In un testo pubblicato da Theoria nel 1992, Nel lager non ci sono colpevoli, appare la poetica a brandelli di Šalamov: “La poesia è incomparabilmente più complessa della sociologia, più complessa del ‘sì’ o del ‘no’ dell’umanità progressista… In poesia non esiste il progresso… La poesia è intraducibile… La poesia è inafferrabile…”. Per Šalamov è la poesia – verbo che disfa l’utile, disonora i poteri, disarma la merce – l’antidoto che capovolge la storia, la fuga nell’Est dell’estasi. Un carisma preistorico regge il suo canto (“Sono come quei fossili pietrificati/ che riaffiorano per caso/ per svelare intatti al mondo/ un mistero geologico”), sopra il superfluo, il catrame dell’era: “Dalle oscure foreste, dai paludosi pantani/ si levano carcasse di paradiso”.

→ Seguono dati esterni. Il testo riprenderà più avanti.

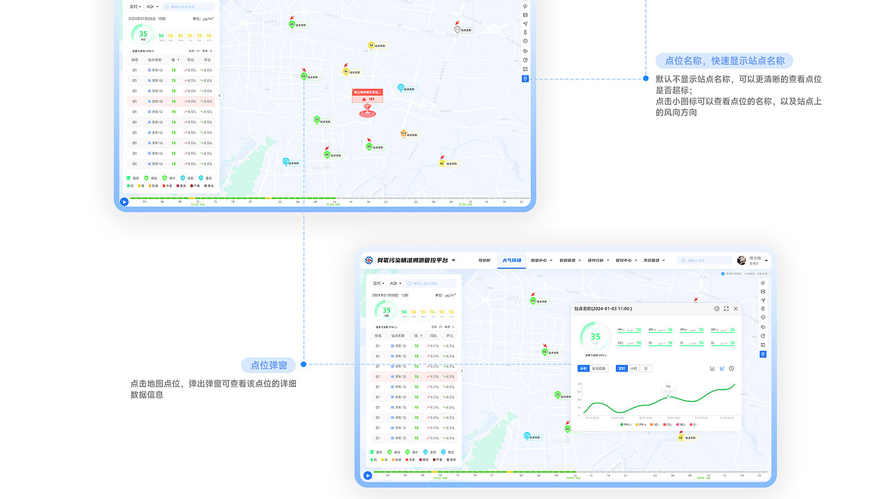Switch the popup chart to 小时 (hourly) mode

pyautogui.click(x=634, y=368)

Il più intenso tra i Racconti della Kolyma, Cherry-Brandy, in cui, nell’aura dell’incipit (“Il poeta stava morendo”), è adombrata la storia, tragica, di Mandel’stam, contiene una rivelazione in vitro. “Il meglio è ciò che non viene annotato, che è stato creato e scompare, che si scioglie senza lasciare traccia”. Che sortilegio micidiale, inaccettabile; che bava d’ambra. Della poesia conta la lebbra improvvisa, la slabbratura, la scia d’argento, che svanisce. Il poeta, architetto di vuoti, esiste per effrazione di luce, per sparire. “Tutto viene a nudo”, scrive Šalamov a Pasternak, dicendo dei gulag. “E l’ultimo denudamento è tremendo”. Nelle poesie, Šalamov è nudo, scabro. Bellissimo. Benvenuti nel tremendo.